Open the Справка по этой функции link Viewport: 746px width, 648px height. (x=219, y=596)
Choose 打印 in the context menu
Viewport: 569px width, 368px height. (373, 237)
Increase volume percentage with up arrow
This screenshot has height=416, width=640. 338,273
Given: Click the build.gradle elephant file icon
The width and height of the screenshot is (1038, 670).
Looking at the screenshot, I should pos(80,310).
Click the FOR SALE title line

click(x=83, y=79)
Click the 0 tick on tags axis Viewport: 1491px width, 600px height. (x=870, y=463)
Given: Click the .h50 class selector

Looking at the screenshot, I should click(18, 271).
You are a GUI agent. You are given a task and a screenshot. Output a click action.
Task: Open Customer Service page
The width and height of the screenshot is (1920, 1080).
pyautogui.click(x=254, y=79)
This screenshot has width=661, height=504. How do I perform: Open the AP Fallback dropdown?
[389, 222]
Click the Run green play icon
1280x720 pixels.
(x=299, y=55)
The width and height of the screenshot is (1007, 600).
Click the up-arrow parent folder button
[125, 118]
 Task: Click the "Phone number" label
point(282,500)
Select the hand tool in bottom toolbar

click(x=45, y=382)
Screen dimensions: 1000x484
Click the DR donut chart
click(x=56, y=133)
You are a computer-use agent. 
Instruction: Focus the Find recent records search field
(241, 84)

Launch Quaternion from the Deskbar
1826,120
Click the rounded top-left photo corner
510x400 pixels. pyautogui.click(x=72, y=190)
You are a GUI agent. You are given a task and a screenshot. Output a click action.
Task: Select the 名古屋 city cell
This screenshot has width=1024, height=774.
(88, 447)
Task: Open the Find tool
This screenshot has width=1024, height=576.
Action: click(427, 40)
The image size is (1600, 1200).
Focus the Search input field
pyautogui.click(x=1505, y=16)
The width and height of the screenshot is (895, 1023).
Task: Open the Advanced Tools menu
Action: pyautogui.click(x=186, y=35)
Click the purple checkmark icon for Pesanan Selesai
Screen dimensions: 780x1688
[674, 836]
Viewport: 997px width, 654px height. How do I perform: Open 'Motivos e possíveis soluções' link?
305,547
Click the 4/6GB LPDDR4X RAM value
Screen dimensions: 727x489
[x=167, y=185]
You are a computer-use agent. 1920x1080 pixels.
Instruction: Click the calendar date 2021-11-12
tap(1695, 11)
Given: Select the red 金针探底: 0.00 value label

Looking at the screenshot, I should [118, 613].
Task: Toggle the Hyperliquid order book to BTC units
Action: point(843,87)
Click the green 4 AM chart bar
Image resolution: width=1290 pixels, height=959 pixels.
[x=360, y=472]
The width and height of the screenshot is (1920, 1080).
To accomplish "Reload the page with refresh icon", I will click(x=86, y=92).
________________________
WHAT TO PRODUCE: Collect every line from the rows above that contains the word "link". Case counts.

OUTPUT:
Open the Справка по этой функции link Viewport: 746px width, 648px height. (x=219, y=596)
Viewport: 997px width, 654px height. How do I perform: Open 'Motivos e possíveis soluções' link?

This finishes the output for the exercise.